(Dataset excerpts)
....................
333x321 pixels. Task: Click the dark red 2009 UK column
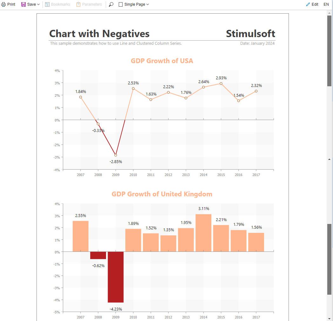(116, 277)
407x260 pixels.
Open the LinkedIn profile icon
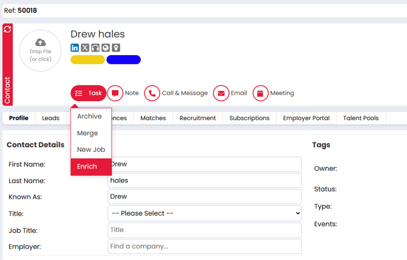click(75, 47)
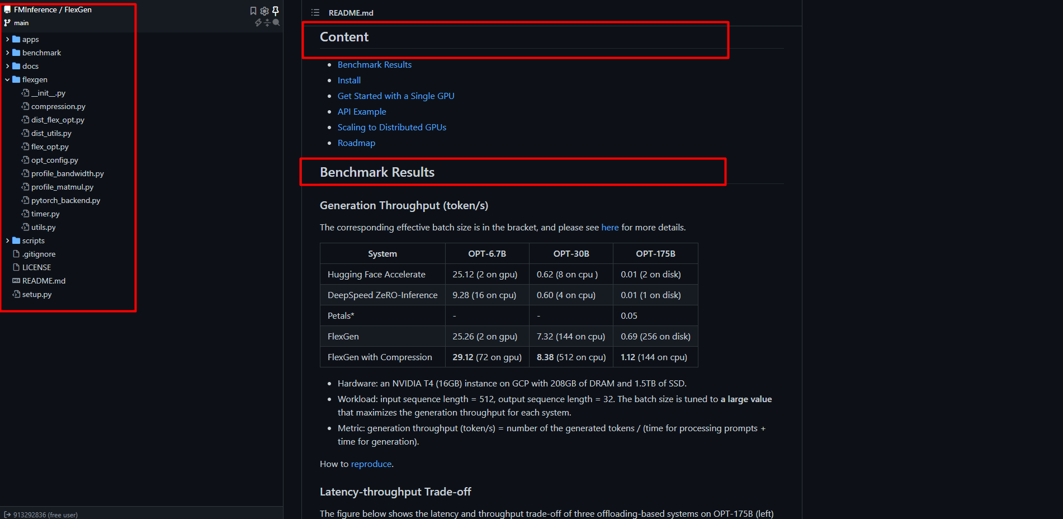Viewport: 1063px width, 519px height.
Task: Select README.md in the file tree
Action: [44, 281]
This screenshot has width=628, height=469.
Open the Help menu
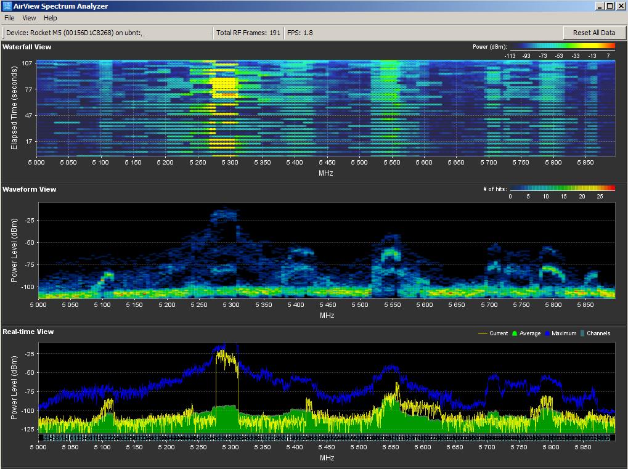[51, 18]
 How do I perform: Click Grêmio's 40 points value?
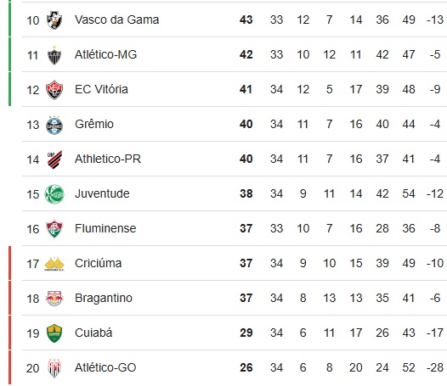[246, 124]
....................
**WORK TO COMPLETE:** Copy the data in full. No pictures belong in the copy.

**ANSWER TO THIS PROBLEM:**
333x321 pixels. Task: Click the dark red 2009 UK column
(116, 277)
407x260 pixels.
Open the LinkedIn profile icon
click(75, 47)
Viewport: 1063px width, 519px height.
Task: Select README.md in the file tree
Action: [44, 281]
This screenshot has width=628, height=469.
Open the Help menu
[51, 18]
 How do I perform: Click Grêmio's 40 points value?
[246, 124]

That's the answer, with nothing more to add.